Last season, the traditional spring game playbook took a major hit, with prominent programs like Oklahoma, Nebraska, Texas, and others modifying the look and feel of the games or nixing them altogether. In 2024, Lane Kiffin turned the Ole Miss Grove Bowl into a full-blown spectacle, forgoing normal football for things like 7v7, relay races, and a hot dog-eating contest.
Spring ball itself will, in all likelihood, remain a crucial part of the college football calendar. Despite some coaches, including Texas coach Steve Sarkisian, discussing a more NFL-styled OTA schedule in the spring, the on-field work college football programs put in from March through April still feels necessary.
But with the sprawling college football calendar growing every year, the threat of roster poaching and shadow transfers, and the inevitable risk of injury from full-padded reps, it raises the question of whether spring games, in a traditional sense, are quickly falling by the wayside.
Last winter, Nebraska head coach Matt Rhule announced the Huskers would likely cancel their spring game due to transfer concerns.

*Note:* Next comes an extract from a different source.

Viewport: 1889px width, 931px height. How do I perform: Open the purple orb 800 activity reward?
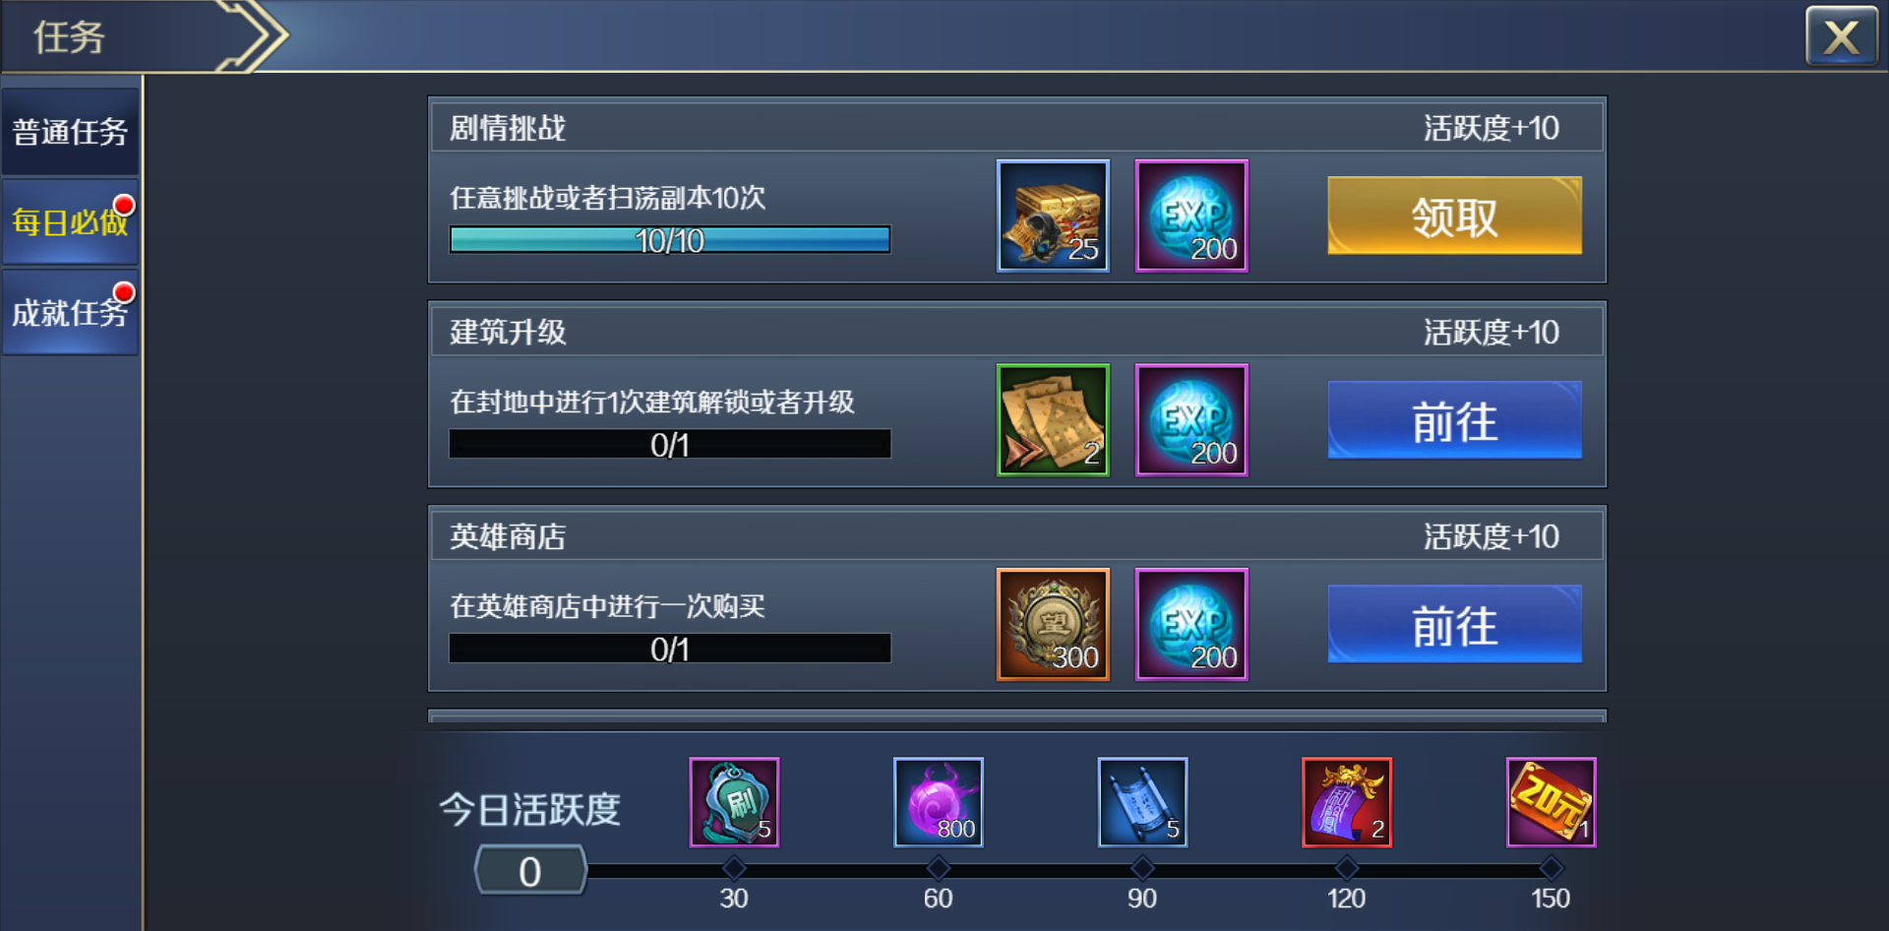pyautogui.click(x=939, y=802)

“It’s just an absolute free open common market,” Rhule said. “I don’t necessarily want to open up the outside world and have people watch our guys and say, ‘He looks like a pretty good player. Let’s go get him.’”
Rhule later walked back his comments, and the Huskers did, in fact, participate in a publicly-facing spring exhibition.
As recently as 2025, the NCAA had two college football transfer windows—one at the end of the season and one at the conclusion of spring ball. In 2026, the NCAA eliminated the spring transfer portal window in its never-ending quest to fix the college football calendar. In theory, that should reduce post-spring movement. In practice, many around the sport now expect a rise in “shadow transfers,” which I’ll detail in an upcoming newsletter.
Transfers aside, spring games don’t come without their fair share of risks.
Health is important for every football program in the country. And no matter how you slice it, the risk of injury increases with full-padded, 11-on-11 football. Take the quarterback position as an example. Today, P4 quarterbacks are multi-million dollar assets, and although quarterbacks rarely take live hits in a spring game setting, even the chance of a high-ankle sprain or a quarterback getting his foot stepped on might be a risk some coaches aren’t willing to take.
Sark’s comments about OTA-style practices make more sense through this lens. OTA-style spring camps would allow college programs to focus more on development and fundamentals, and less on a show for the media and fanbase. (I’m not saying it’s right or that I want things to trend that direction, but I sort of get it from a coach’s perspective.)
In the end, fans are the ones who pay the price for programs moving further away from traditional spring games.
In the age of rapidly rising ticket prices, spring games used to be a lower barrier of entry for middle-class college football fans or newcomers to the sport. It’s insanely expensive for a family of four to see their favorite team in the regular season, not to mention if there’s a playoff run. Spring games made it easy for casuals to see football up close, but it feels like that might soon be a thing of the past.
With “traditional spring games” going away or looking different, we’re moving closer to an NFL-style offseason football calendar. The new path forward might benefit players. It is almost certainly advantageous to coaches. And strangely, perhaps it adds an extra layer of intrigue in the build-up to a new season.
But there’s no denying it, the cost of college football’s new-look spring calendar negatively impacts fans and makes the sport feel less accessible.